### What needs to be done
Present the lines below as a numbered list, from the first line through the line containing "point(715,696)", leaving out any blank lines.

### Dataset excerpts
▼▼▼

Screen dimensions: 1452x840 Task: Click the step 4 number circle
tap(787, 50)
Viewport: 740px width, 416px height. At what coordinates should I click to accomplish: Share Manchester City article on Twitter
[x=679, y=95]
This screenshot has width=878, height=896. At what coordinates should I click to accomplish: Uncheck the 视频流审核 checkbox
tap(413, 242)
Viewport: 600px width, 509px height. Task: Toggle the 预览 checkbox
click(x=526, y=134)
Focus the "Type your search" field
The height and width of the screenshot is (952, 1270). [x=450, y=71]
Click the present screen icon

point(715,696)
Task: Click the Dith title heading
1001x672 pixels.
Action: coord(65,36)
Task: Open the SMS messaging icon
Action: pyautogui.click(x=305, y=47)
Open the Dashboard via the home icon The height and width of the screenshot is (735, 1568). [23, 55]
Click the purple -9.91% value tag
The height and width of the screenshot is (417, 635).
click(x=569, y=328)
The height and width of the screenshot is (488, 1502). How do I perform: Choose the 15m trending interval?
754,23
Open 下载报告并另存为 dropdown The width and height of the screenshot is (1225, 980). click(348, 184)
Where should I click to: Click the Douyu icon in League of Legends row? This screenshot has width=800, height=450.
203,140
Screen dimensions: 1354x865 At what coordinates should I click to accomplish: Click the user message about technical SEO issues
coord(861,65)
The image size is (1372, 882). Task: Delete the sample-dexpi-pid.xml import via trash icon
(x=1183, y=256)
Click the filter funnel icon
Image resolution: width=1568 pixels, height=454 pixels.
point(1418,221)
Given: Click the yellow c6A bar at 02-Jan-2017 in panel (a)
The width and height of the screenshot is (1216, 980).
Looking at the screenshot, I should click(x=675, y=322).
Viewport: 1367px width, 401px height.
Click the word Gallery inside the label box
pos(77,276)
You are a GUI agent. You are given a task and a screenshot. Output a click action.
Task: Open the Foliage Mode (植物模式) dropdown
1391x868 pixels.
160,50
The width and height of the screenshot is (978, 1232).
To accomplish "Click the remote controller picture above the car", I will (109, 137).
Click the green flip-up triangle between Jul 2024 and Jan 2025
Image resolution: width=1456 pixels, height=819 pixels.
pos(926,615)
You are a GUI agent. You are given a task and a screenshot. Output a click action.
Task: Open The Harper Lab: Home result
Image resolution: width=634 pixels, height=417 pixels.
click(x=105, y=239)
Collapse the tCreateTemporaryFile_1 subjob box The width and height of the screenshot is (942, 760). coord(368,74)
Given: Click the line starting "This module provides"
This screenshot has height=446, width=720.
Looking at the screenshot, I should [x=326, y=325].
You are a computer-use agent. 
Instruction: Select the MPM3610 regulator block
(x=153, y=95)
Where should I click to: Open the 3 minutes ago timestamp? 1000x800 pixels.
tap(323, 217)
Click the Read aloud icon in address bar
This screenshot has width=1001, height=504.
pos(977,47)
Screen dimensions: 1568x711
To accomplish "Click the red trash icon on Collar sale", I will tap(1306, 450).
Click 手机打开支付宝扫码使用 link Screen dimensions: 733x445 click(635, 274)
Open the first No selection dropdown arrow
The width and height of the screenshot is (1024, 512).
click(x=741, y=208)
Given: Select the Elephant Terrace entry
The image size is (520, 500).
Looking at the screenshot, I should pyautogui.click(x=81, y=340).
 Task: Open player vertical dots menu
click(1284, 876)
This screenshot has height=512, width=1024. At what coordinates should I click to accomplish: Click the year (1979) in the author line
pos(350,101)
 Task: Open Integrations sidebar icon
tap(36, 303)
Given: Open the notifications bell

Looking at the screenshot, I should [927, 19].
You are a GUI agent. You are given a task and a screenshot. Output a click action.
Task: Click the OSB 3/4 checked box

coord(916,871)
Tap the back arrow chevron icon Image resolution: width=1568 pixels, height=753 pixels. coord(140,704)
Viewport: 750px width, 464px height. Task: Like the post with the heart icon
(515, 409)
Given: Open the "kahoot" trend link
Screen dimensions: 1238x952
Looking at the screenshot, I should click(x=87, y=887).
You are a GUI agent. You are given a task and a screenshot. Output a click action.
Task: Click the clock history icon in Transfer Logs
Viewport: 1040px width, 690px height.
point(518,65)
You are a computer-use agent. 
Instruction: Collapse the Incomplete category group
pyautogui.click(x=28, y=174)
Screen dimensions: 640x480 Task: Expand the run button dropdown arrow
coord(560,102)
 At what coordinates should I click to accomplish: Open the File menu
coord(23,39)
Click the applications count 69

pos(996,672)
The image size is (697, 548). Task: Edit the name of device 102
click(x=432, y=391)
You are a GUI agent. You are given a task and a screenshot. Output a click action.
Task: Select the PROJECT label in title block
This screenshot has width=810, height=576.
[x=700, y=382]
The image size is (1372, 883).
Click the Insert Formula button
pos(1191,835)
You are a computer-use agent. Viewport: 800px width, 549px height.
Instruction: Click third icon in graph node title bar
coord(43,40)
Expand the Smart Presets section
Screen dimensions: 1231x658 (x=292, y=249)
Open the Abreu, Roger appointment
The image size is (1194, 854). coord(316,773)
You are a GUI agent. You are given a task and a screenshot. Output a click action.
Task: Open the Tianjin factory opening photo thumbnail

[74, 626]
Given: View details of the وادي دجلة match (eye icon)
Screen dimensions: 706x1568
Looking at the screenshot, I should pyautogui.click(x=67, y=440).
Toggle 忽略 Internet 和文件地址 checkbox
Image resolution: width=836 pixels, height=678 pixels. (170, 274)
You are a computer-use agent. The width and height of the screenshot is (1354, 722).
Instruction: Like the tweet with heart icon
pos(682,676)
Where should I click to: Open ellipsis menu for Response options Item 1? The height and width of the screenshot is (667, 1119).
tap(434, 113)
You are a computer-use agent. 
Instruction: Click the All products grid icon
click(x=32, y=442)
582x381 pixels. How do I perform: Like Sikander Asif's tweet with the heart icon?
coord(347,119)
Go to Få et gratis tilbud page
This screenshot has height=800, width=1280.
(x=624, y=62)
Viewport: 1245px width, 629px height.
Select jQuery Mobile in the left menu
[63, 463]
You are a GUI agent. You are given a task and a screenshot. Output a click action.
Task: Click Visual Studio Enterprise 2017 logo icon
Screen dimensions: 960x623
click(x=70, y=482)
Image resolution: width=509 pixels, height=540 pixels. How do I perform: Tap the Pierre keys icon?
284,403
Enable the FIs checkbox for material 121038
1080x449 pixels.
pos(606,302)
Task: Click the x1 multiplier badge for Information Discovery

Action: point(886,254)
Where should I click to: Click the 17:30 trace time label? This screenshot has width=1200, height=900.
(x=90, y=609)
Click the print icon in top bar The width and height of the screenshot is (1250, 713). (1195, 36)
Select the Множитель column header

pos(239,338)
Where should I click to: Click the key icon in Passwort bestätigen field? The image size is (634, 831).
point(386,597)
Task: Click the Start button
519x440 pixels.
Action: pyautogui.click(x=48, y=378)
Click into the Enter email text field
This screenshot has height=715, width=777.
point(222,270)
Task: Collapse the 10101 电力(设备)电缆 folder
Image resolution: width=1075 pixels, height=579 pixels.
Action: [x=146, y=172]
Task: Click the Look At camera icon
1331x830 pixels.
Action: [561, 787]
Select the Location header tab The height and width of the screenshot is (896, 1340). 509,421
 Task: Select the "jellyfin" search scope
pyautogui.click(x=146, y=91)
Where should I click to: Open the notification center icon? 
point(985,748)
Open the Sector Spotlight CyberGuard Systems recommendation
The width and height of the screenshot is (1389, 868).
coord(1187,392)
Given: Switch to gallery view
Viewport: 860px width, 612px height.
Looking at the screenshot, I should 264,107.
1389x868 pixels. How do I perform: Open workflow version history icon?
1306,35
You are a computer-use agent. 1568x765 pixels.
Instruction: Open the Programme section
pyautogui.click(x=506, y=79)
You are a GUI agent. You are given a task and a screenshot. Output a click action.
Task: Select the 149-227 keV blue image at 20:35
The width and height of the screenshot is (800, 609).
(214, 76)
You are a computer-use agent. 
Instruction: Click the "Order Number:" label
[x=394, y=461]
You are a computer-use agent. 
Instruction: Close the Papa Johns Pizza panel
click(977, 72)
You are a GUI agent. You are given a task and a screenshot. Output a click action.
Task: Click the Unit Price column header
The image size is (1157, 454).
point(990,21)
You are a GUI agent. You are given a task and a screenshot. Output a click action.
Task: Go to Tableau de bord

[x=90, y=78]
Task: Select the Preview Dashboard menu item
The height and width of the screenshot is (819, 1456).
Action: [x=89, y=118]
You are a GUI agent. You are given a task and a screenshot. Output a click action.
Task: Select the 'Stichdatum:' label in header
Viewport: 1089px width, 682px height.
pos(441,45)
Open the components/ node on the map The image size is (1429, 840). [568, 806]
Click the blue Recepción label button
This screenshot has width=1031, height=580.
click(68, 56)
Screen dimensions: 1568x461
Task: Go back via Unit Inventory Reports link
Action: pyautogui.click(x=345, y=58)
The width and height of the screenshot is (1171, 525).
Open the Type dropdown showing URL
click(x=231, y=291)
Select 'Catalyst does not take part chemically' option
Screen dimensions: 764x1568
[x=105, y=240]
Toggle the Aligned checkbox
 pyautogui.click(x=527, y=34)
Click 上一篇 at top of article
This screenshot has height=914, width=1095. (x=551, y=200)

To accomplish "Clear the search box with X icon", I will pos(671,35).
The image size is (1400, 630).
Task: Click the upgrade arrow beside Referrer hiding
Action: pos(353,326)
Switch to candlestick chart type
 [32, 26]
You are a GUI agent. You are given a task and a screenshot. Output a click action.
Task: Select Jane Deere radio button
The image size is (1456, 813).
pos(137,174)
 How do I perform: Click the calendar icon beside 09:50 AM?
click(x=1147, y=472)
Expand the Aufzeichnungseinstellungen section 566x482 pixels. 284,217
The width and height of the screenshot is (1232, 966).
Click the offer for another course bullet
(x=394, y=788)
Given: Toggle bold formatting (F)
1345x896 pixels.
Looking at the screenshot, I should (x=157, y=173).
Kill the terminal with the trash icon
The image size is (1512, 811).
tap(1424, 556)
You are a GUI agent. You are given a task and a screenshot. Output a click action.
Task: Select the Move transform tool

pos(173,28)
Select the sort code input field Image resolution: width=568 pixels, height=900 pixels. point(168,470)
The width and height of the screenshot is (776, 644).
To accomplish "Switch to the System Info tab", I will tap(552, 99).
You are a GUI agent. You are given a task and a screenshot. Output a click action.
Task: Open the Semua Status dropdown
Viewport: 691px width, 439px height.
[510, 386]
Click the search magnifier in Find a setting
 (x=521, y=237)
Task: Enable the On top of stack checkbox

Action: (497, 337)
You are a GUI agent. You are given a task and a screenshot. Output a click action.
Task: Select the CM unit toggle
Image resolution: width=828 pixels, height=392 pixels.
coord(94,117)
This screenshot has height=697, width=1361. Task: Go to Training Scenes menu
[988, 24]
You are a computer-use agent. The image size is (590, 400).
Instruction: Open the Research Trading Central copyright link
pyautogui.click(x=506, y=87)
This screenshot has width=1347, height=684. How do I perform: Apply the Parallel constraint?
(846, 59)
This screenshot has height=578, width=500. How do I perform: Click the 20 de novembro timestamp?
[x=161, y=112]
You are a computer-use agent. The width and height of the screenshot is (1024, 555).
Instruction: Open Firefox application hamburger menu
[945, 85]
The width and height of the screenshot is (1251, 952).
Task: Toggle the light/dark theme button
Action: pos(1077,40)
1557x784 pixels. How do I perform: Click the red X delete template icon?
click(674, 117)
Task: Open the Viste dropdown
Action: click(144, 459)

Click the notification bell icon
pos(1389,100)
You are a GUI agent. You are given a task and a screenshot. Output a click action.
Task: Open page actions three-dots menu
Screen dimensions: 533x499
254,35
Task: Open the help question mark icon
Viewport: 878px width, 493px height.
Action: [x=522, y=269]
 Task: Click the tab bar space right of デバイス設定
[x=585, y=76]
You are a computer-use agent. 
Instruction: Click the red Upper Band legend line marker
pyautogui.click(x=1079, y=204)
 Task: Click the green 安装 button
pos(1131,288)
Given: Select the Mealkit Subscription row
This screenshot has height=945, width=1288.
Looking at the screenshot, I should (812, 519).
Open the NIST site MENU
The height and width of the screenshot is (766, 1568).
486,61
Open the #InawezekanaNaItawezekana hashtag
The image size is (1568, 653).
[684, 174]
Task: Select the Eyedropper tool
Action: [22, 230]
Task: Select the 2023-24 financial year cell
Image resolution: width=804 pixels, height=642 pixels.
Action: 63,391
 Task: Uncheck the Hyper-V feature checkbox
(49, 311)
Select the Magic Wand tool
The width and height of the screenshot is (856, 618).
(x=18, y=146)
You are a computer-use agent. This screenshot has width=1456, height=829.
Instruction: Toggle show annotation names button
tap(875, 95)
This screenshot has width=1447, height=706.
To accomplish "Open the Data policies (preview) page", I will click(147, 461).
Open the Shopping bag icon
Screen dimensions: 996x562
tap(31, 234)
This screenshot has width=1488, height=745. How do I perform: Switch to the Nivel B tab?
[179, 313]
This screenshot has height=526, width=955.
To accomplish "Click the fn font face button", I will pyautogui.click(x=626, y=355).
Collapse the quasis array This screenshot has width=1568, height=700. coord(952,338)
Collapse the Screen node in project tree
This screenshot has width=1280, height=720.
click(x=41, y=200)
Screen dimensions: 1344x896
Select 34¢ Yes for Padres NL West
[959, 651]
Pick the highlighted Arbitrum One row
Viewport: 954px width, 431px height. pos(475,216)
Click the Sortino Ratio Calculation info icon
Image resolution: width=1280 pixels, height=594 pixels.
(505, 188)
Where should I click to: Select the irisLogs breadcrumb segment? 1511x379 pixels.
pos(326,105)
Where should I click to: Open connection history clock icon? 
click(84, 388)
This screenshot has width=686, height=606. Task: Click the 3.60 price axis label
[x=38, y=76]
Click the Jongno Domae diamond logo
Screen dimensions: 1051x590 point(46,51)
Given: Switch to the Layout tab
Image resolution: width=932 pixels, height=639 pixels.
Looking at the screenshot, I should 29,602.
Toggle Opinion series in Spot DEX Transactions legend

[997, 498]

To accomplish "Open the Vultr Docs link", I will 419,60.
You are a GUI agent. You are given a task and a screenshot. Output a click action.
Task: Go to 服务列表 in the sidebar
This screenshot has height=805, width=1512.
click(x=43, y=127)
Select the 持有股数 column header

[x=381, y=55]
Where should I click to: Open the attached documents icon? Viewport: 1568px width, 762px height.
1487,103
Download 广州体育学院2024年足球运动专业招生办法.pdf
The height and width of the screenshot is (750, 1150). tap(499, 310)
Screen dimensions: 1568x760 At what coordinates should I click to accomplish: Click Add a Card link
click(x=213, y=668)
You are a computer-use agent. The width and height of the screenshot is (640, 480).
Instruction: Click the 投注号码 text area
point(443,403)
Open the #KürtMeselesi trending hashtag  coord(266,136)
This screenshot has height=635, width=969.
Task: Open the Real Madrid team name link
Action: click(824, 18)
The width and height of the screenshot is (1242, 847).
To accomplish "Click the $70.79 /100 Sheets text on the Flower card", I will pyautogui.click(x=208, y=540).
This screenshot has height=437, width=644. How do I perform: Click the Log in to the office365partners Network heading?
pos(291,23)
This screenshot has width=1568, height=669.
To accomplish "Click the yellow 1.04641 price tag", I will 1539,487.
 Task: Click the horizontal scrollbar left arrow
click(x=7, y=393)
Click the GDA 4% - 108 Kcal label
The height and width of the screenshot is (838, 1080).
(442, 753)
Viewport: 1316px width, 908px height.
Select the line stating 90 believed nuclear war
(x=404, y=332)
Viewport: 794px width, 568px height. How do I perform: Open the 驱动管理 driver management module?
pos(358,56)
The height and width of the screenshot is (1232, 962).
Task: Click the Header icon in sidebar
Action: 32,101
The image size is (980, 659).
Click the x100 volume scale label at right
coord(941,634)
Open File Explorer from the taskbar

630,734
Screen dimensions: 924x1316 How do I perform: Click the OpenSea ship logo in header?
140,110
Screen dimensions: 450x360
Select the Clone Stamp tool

▲▲▲

### Output for this exercise
1. Screen dimensions: 1452x840 Task: Click the step 4 number circle
2. tap(787, 50)
3. Viewport: 740px width, 416px height. At what coordinates should I click to accomplish: Share Manchester City article on Twitter
4. [x=679, y=95]
5. This screenshot has width=878, height=896. At what coordinates should I click to accomplish: Uncheck the 视频流审核 checkbox
6. tap(413, 242)
7. Viewport: 600px width, 509px height. Task: Toggle the 预览 checkbox
8. click(x=526, y=134)
9. Focus the "Type your search" field
10. The height and width of the screenshot is (952, 1270). [x=450, y=71]
11. Click the present screen icon
12. point(715,696)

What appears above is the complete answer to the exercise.